A copy of the python notebook, PowerBI rawfile, dashboard in form of a poster, and a powerpoint presentation file have been attached.
This folder hosts the DataFest Africa Datathon project. This project extracts, cleans and visualizes the dataset obtained from an online payment platform using pandas. The dataset represents transactions and user-related data collected over time from our platform. Fraud detection is a set of activities undertaken to prevent money or property from being obtained through false pretenses. Fraud detection is essential for companies to safeguard their customers' transactions and accounts by detecting fraud before or as it happens. The primary goal of the project is to develop an advanced predictive model to identify potentially fraudulent transactions. The project processes include; Data Extraction; Data Cleaning; Data Exploration and Analysis; Feature Engineering; Model Evaluation; Fine tuning
This is a four-month-long program to get started with machine learning engineering. This folder hosts all projects and homework for the ML Zoomcamp. Here is the GitHub course repository; http://mlzoomcamp.com
The python Data Analysis Course is a comprehensive course with real-world hands-on projects on the Udemy learning platform. The link to the course; https://www.udemy.com/course/bigdata-analysis-python/?couponCode=NEW1_SEPT9_PROJECTS
This contains the weather data analysis project including the dataset used. The weather dataset is a time-series data set with per-hour information about the weather conditions at a particular location.
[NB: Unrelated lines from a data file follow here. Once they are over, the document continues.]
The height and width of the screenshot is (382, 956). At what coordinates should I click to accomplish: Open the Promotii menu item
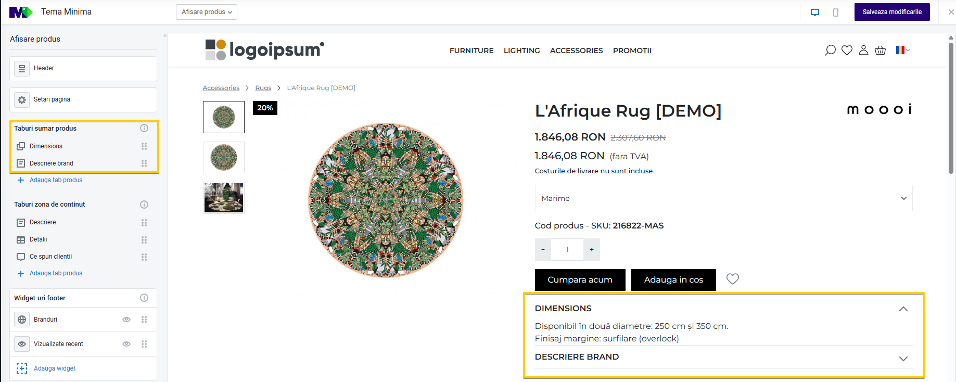[x=632, y=50]
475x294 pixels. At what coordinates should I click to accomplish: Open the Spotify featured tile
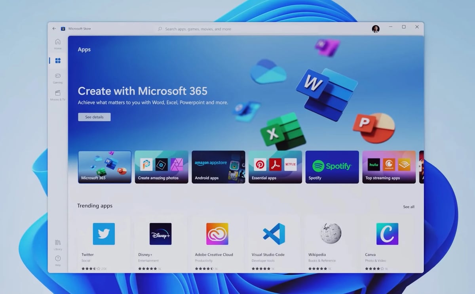332,167
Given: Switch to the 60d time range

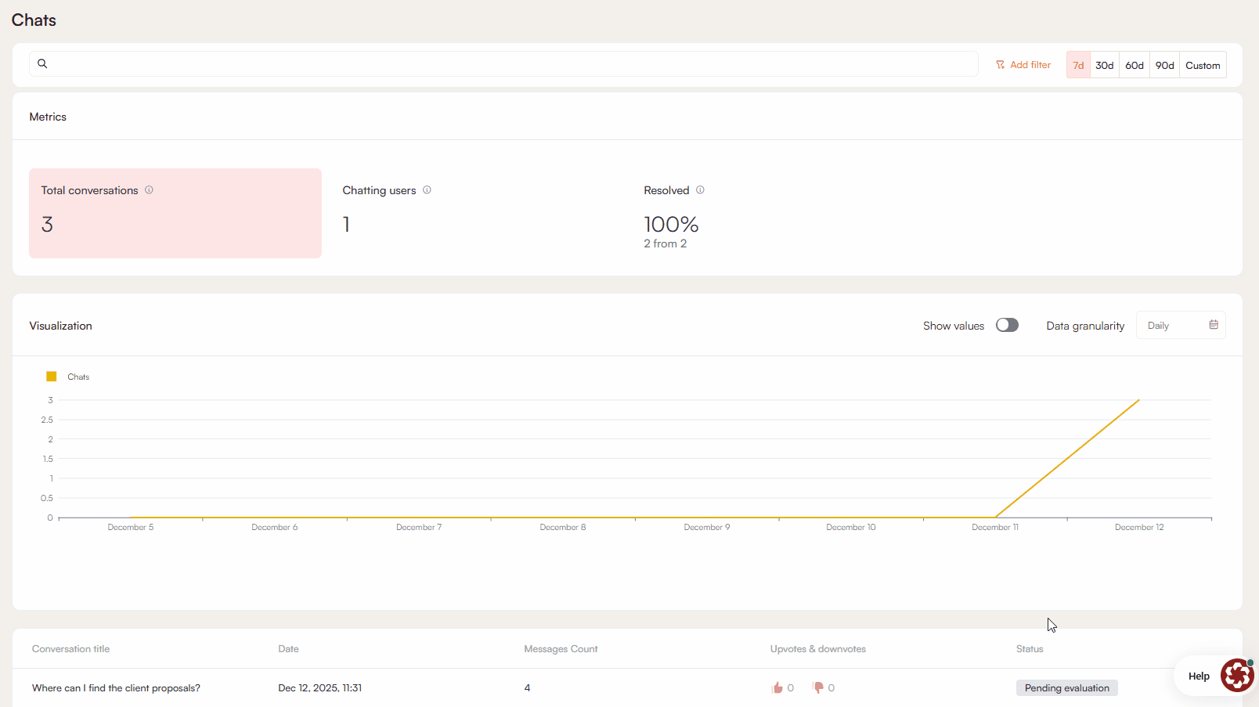Looking at the screenshot, I should click(x=1135, y=65).
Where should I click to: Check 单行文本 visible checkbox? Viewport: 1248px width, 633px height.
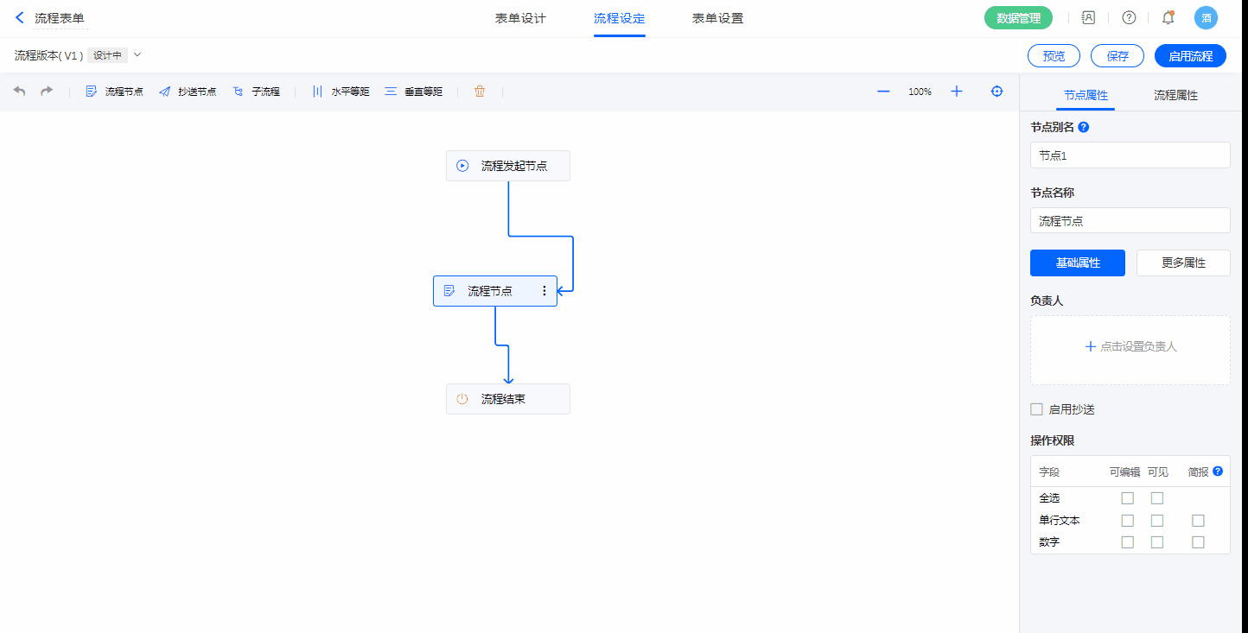pos(1157,521)
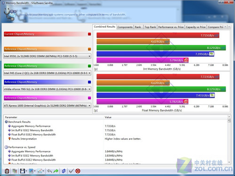Click the grey checkmark OK icon
The width and height of the screenshot is (235, 176).
tap(71, 171)
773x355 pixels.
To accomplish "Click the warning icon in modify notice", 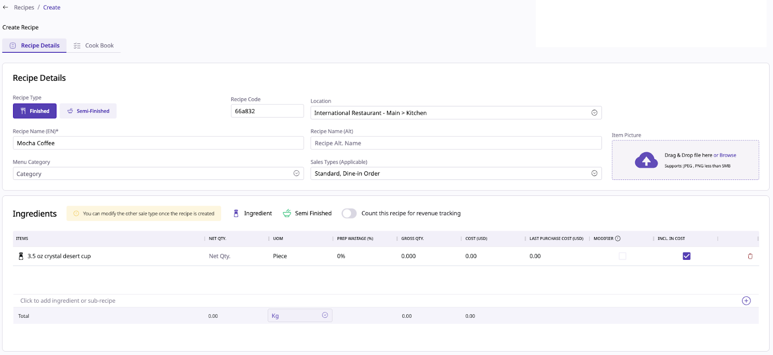I will click(x=76, y=213).
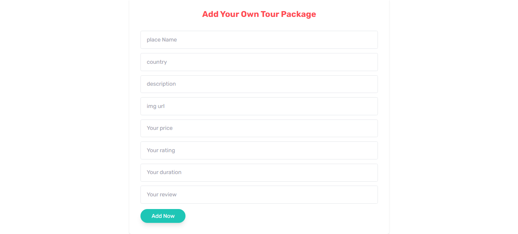This screenshot has height=234, width=518.
Task: Select the rating entry box
Action: pos(259,150)
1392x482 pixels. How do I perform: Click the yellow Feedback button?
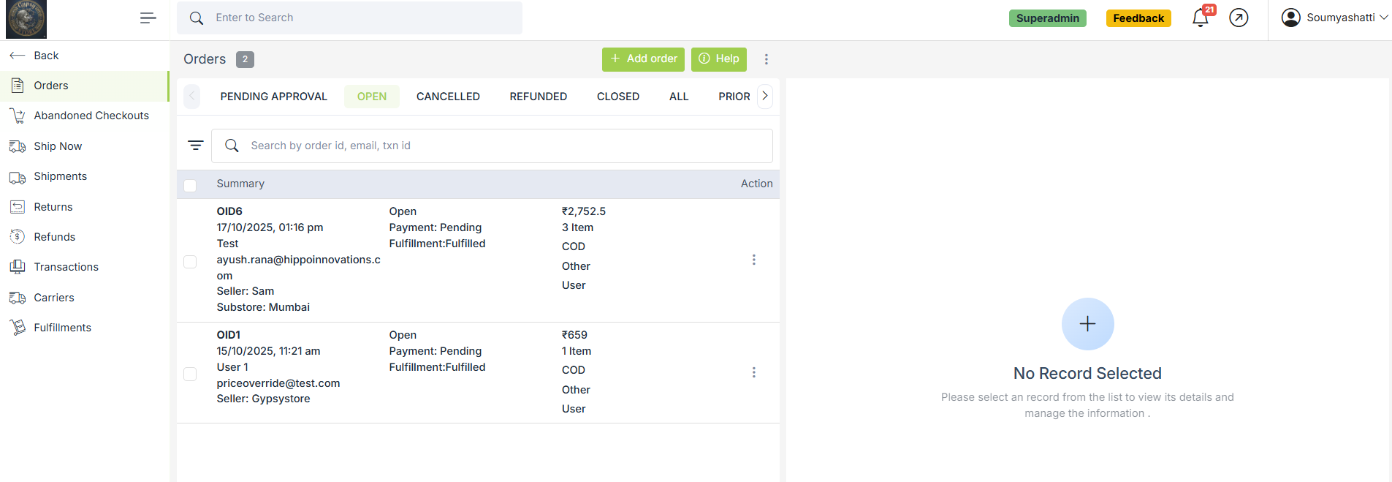tap(1138, 18)
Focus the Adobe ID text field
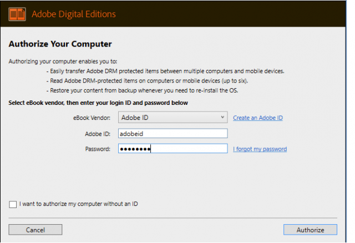The width and height of the screenshot is (355, 243). click(x=173, y=133)
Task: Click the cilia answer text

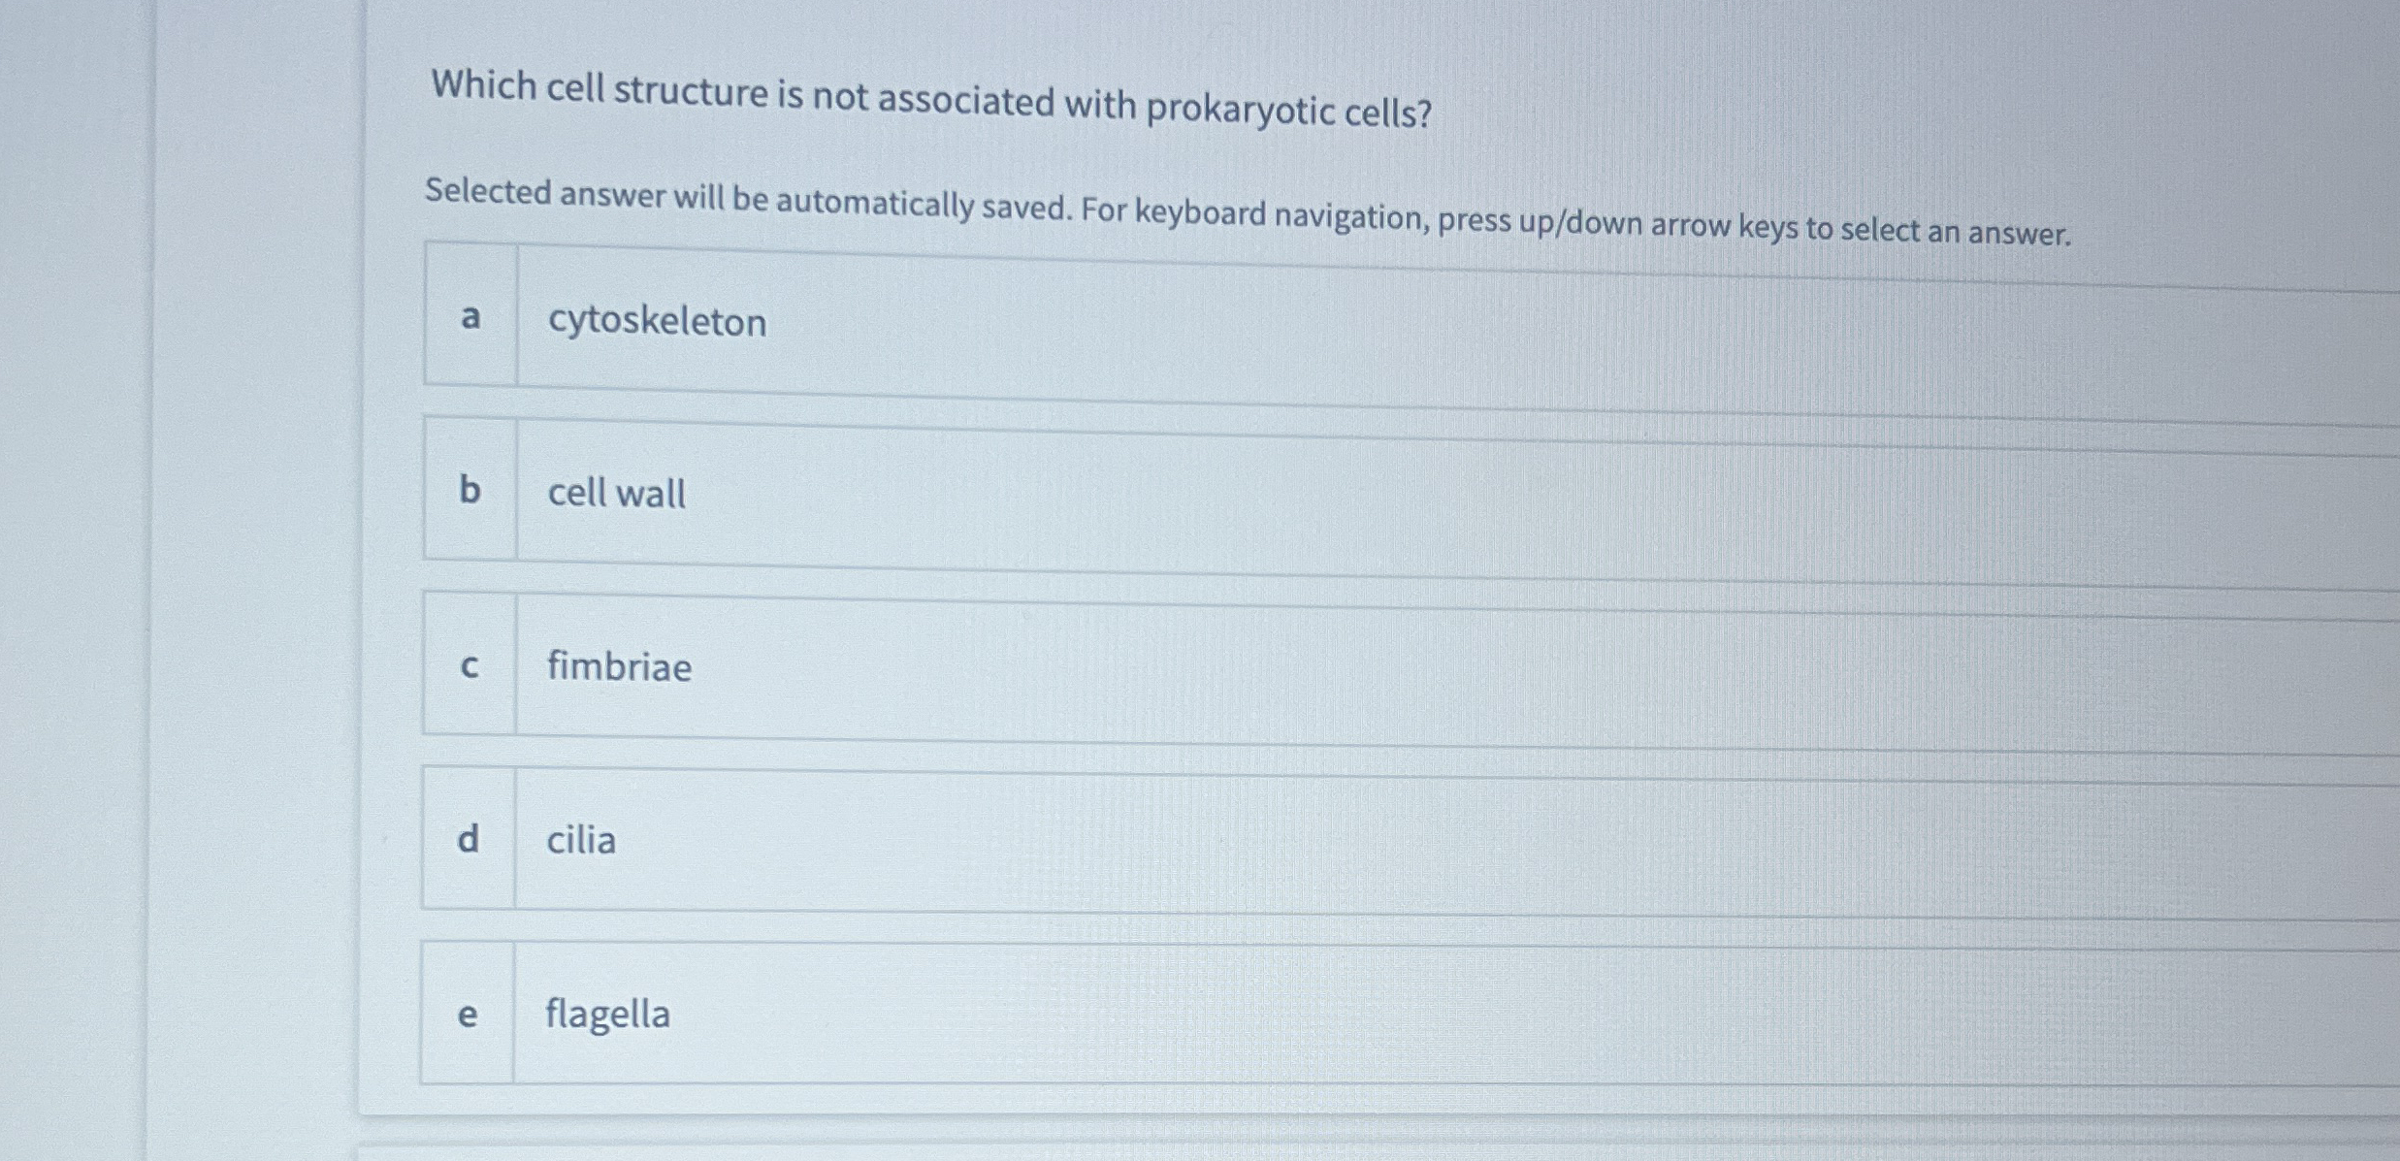Action: point(580,839)
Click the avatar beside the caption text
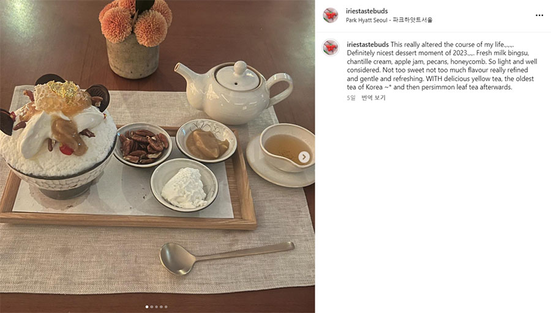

This contains the car data analysis project including the dataset used. The car dataset is a trove of information about various cars, including details like make, model, engine size, number of cylinders and much more.
This contains the police data analysis project. The police dataset contains data from a police checkpost.
This contains the covid-19 data analysis project. It contains a small dataset of Covid-19, just for understaning purposes. The data used here is till 29-April-2020 and has records as on 29-April-2020.
This contains the London housing data analysis project. It contains a dataset is primarily centered around the housing market of London with relevant data such as monthly average house prices, yearly number of houses sold and monthly number of crimes committed.
This contains the India census data analysis project. The dataset originates from the 2011 India Census for each district and is presented in CSV format, sourced from Kaggle. It encompasses information on the total population, demography, literacy, districts, states, workers, religion, education, and age in India.
This contains the Udemuy Course data analysis project. This dataset provides a comprehensive compilation of course-related information, encompassing a wide array of subjects available on the Udemy platform. It includes detailed data on courses spanning diverse topics, ensuring a thorough representation of the educational offerings within the Udemy ecosystem.